Instructions to follow: Every line of the records below that has the word "agent" should be copied.
====== Task input ======
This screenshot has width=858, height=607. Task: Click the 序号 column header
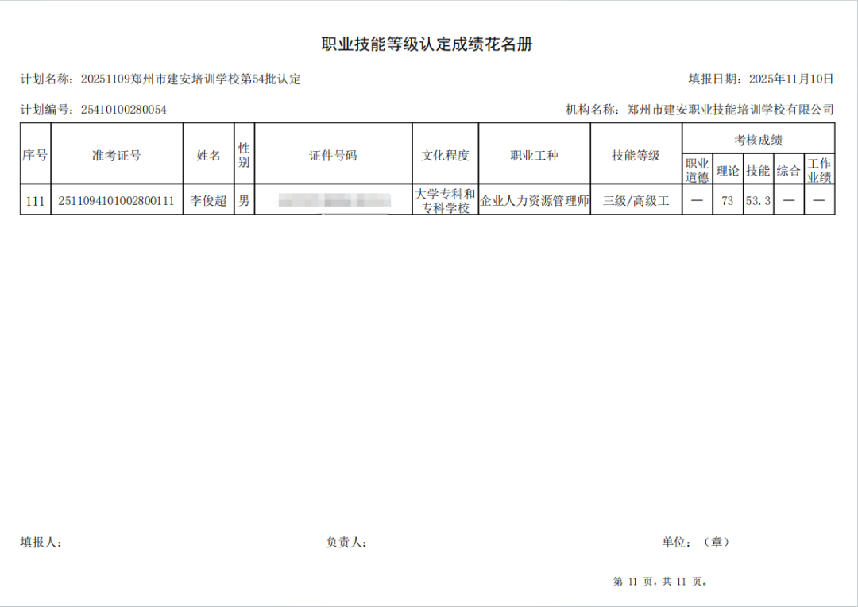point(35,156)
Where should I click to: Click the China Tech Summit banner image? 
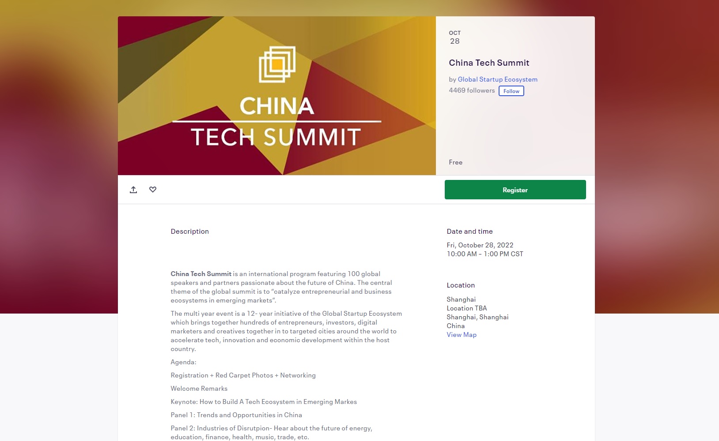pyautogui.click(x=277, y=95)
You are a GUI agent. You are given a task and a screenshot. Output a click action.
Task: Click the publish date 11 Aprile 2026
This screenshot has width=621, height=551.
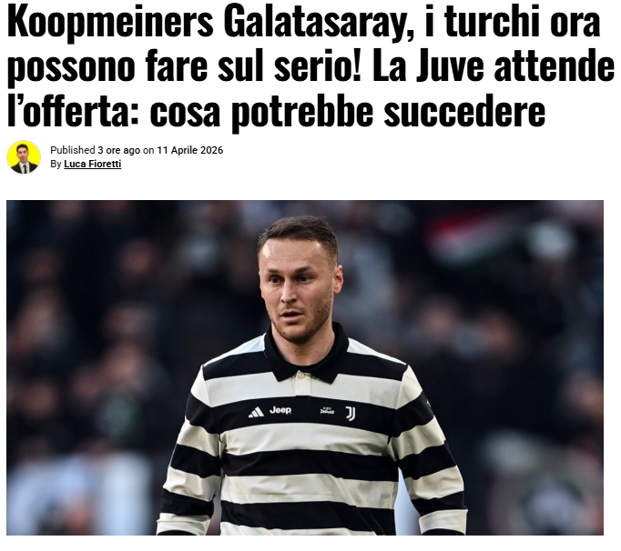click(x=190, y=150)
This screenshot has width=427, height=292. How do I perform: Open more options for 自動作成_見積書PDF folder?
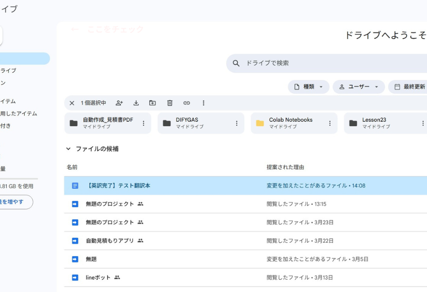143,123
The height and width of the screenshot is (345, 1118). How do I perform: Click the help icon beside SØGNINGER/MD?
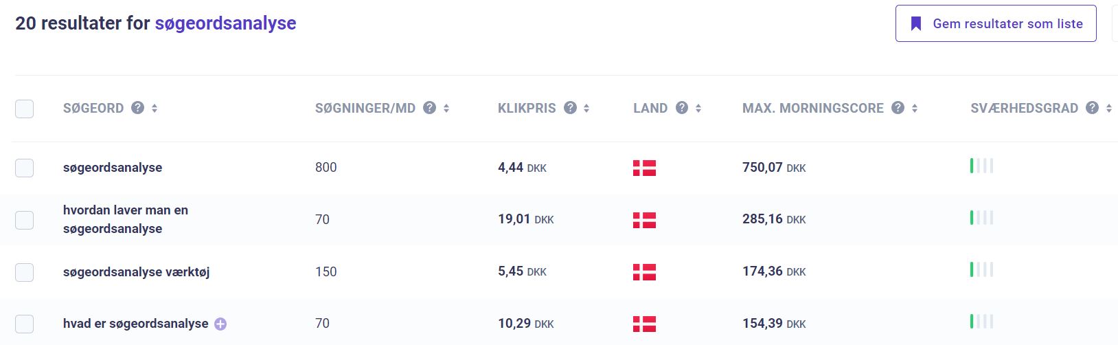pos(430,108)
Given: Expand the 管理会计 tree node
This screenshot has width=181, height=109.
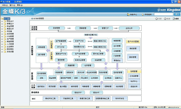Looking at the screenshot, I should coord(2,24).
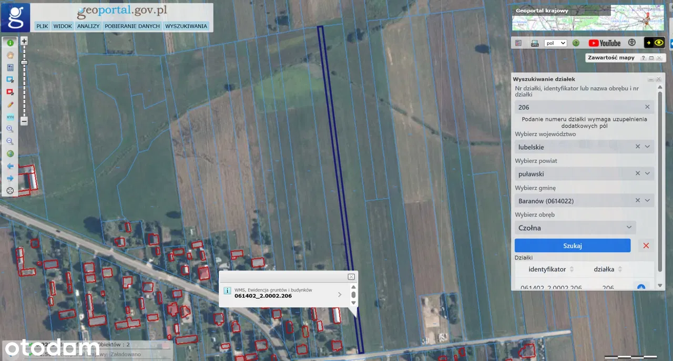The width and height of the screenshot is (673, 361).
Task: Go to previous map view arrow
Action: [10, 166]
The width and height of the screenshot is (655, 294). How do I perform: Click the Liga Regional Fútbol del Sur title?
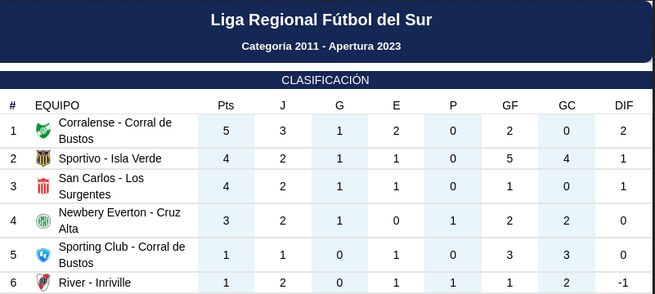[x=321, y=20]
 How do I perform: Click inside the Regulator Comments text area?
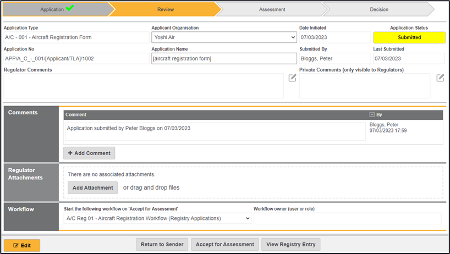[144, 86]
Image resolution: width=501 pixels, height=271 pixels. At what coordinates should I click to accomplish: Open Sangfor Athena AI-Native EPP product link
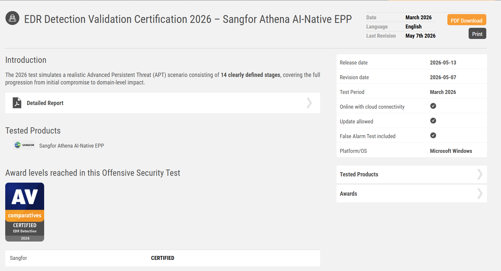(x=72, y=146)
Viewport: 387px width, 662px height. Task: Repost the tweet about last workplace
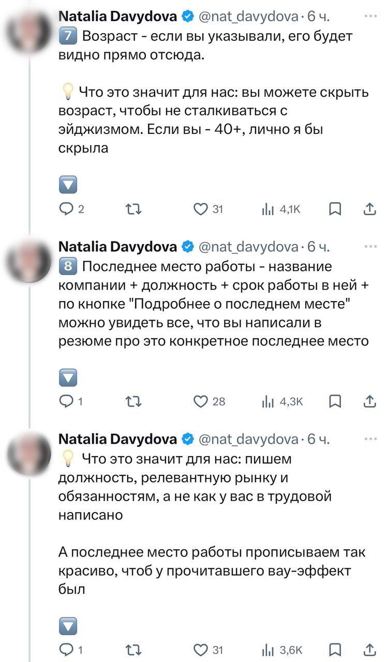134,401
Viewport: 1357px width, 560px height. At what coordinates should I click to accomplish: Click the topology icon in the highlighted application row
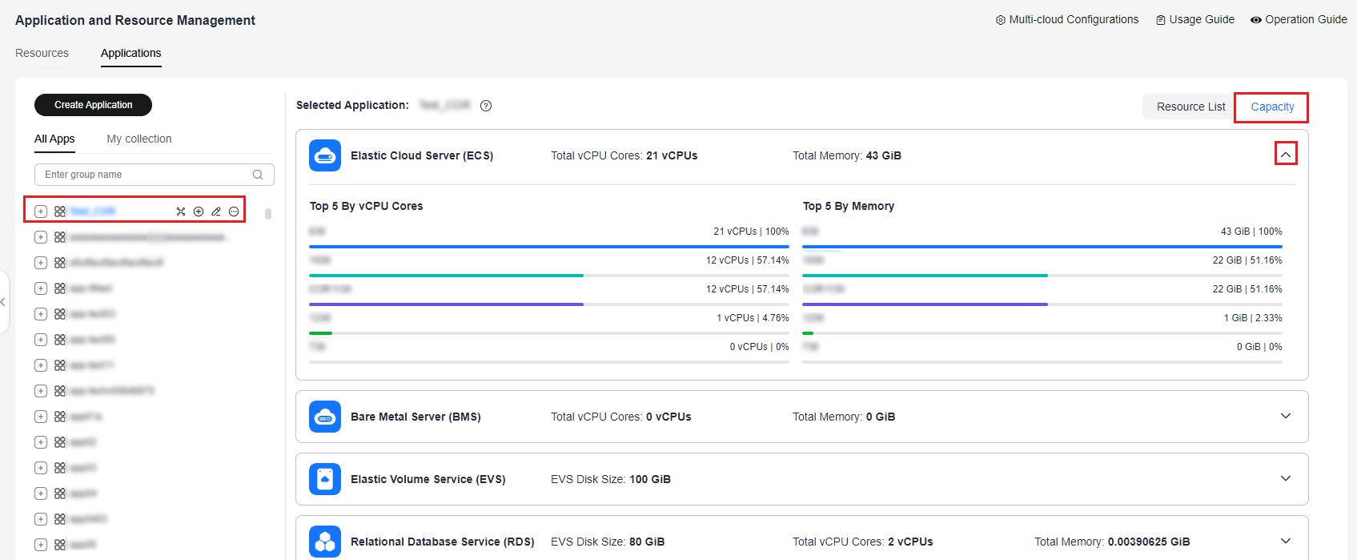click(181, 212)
======
====== Task input ======
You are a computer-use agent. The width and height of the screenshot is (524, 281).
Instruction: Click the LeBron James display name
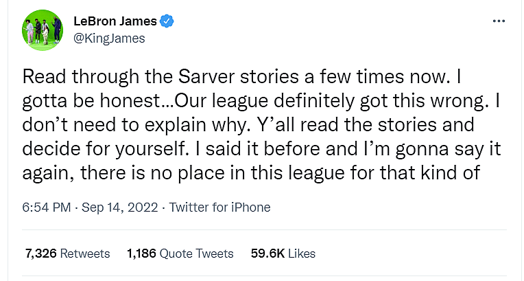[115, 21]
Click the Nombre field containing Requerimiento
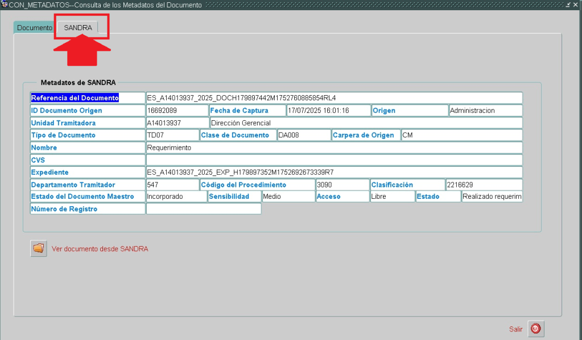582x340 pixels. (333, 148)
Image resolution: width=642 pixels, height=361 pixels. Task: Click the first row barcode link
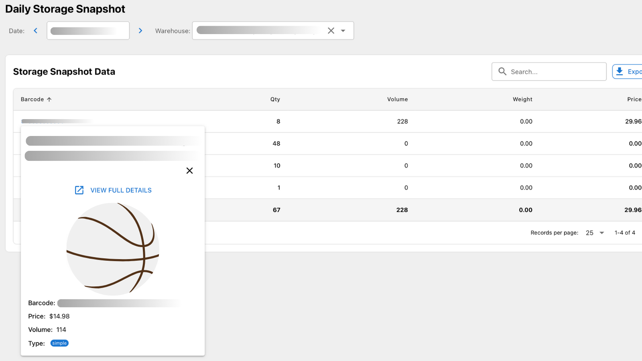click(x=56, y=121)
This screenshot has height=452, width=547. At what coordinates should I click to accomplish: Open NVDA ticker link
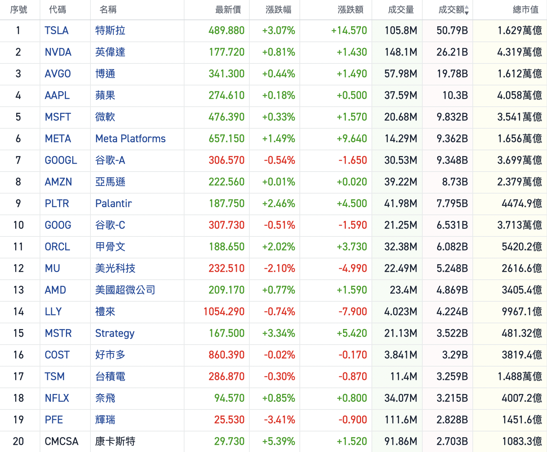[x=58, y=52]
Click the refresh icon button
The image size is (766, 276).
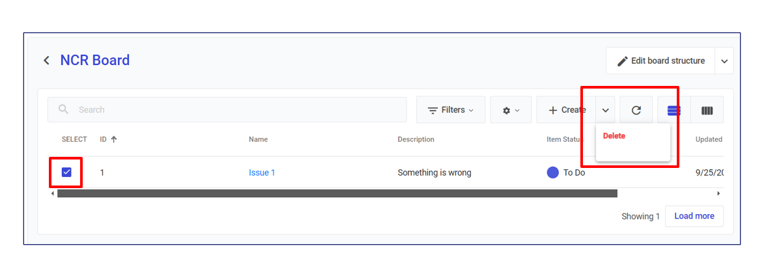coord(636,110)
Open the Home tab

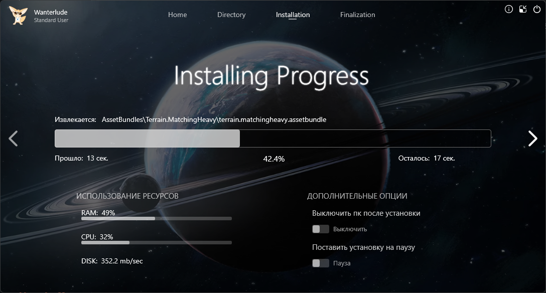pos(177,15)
======
Response for this exercise:
You are a GUI agent. You are given a task and a screenshot. Output a click action.
You are a computer-use agent. The width and height of the screenshot is (524, 281).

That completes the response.